Diritto di accesso agli atti, la Regione Calabria “infilzata” dal Consiglio di Stato

L’arroganza del potere “bastonata” dai giudici amministrativi. Nei giorni scorsi, infatti, c’è stata una pronuncia del Consiglio di Stato che ha pesantemente censurato la Regione Calabria e, una volta di più, ci fa vedere come spenda in maniera inappropriata le proprie risorse (i soldi pubblici), in azioni (giudiziarie e non) al limite del temerario, e ciò dopo essere venuta meno «agli ordinari doveri di ufficio», calpestando il diritto di accesso agli atti del cittadino – lavoratore.
Tanto succede al Consiglio regionale della Calabria, dove una giornalista del soppresso ufficio stampa, dopo essere stata licenziata insieme con altri tre colleghi dopo quasi 20 anni (non frutto di proroghe) di lavoro, si è vista negare l’accesso diretto a ottenere alcuni documenti importanti per il proprio giudizio davanti al giudice del lavoro. Una storia di diniego e di opposizione che, dopo una prima sentenza del Tar Calabria del 2022 che già censurava, seppure in parte, il negato accesso, trova oggi la parola fine nella pesantissima sentenza del Consiglio di Stato in danno della Regione Calabria, la quale aveva conferito mandato all’avv. Giuseppe Naimo perché proponesse appello alla pronuncia del Tar che aveva ordinato il rilascio degli atti illegittimamente negati. Perché poi? Segreto di Stato?

«La Regione Calabria ha impropriamente invocato taluni precedenti giurisprudenziali che nella specie, se non correttamente calibrati, rischierebbero seriamente di trasformarsi in un commodus discessus per amministrazioni inerti e inefficienti che non intendono adempiere ad ordinari compiti d’ufficio», così scrive il Consiglio di Stato nelle conclusioni della sentenza. Una sentenza che evidenzia per certi versi un’arroganza del potere, che potrebbe dar luogo anche a un profilo di abuso di ufficio, si sconfina nel penale, oltre che un danno erariale da valutarsi dinnanzi alla Corte dei Conti, considerato che il Consiglio di Stato, nel rigettare l’appello, ha condannato la Regione alle spese del giudizio già dalla stessa anticipate in sede di gravame, nonché al rimborso delle spese legali a favore del dipendente, con un esborso complessivo di quasi 4.000 euro.

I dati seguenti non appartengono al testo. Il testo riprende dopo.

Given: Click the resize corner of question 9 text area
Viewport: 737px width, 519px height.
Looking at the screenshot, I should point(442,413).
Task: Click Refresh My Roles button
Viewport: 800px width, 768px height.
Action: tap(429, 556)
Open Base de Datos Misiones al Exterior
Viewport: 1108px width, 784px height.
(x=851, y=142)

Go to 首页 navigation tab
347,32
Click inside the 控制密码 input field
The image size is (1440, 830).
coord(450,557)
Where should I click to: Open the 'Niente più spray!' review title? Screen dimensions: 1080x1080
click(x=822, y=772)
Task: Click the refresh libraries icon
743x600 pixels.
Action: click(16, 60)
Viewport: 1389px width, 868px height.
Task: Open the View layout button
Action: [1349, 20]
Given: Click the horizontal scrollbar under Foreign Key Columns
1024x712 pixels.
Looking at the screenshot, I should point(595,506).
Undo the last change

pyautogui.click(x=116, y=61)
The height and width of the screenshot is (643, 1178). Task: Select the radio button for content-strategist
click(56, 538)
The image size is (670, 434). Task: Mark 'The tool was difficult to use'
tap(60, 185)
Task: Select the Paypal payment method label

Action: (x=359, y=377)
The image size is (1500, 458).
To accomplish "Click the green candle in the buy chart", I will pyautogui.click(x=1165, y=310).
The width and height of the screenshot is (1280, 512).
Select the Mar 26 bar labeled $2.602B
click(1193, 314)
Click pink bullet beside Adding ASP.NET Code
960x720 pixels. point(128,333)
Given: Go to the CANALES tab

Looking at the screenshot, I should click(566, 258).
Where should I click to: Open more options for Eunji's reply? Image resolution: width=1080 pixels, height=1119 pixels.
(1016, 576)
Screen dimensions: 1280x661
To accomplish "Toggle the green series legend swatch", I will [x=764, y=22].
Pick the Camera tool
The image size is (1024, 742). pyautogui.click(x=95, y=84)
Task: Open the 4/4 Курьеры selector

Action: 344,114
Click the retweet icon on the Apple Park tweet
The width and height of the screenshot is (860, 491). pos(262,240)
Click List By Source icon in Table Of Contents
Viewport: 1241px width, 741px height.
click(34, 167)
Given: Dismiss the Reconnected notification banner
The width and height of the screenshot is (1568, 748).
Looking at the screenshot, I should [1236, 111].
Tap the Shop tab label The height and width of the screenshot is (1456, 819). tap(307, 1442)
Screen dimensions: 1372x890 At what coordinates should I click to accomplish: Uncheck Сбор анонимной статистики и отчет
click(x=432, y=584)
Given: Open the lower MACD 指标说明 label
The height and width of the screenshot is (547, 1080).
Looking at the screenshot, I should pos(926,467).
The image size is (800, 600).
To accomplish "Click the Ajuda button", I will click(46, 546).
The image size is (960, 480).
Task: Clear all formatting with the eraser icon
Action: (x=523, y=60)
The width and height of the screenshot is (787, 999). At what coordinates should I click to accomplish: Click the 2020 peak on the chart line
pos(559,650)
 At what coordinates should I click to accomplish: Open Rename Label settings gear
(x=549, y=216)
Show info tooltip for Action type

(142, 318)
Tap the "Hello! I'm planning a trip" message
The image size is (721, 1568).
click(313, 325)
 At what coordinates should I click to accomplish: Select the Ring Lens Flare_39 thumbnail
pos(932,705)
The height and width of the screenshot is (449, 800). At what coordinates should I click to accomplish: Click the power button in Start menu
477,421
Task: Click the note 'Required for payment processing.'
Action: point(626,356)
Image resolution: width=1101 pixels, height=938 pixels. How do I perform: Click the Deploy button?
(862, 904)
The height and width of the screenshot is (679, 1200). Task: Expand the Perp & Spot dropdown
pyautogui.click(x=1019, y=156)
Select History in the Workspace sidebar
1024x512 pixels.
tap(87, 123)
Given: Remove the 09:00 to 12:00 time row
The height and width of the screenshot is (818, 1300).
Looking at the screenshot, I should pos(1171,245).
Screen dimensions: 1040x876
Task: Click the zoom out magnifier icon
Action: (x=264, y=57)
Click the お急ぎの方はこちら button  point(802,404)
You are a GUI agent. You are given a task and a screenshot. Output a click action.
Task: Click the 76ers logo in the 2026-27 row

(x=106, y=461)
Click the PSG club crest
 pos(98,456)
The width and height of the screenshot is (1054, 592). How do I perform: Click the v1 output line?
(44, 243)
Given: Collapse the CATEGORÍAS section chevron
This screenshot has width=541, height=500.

Il Consiglio di Stato, quinta Sezione giurisdizionale, ha quindi messo un punto fermo in ordine all’obbligo che grava in capo all’Amministrazione di rilasciare documentazione formalmente richiesta con istanza di accesso che sia strumentale rispetto alla posizione di un dipendente che voglia tutelare i propri interessi in sede giudiziale, sottolineando che attraverso il rilascio della documentazione richiesta alla P.A. è anche possibile per un dipendente sindacare l’operato e la correttezza della stessa amministrazione per atti relativi al cessato rapporto di lavoro.

E’ anche a ciò preordinato il rilascio di documenti – affermano i giudici di Palazzo Spada – allorché un dipendente verifichi ka sussistenza di possibili inadempienze della P.A. nel legittimo riconoscimento di prerogative lavorative.

Peraltro, nel caso trattato dal Consiglio di Stato, la Regione Calabria si era addirittura assunta la responsabilità di dichiarare la materiale inesistenza di alcuni documenti e l’impossibilità di rilasciarne copia, senza specificare le ragioni, impedendo di fatto al dipendente di chiederne l’accesso senza poter dubitare della veridicità di quanto dichiarato dall’ente.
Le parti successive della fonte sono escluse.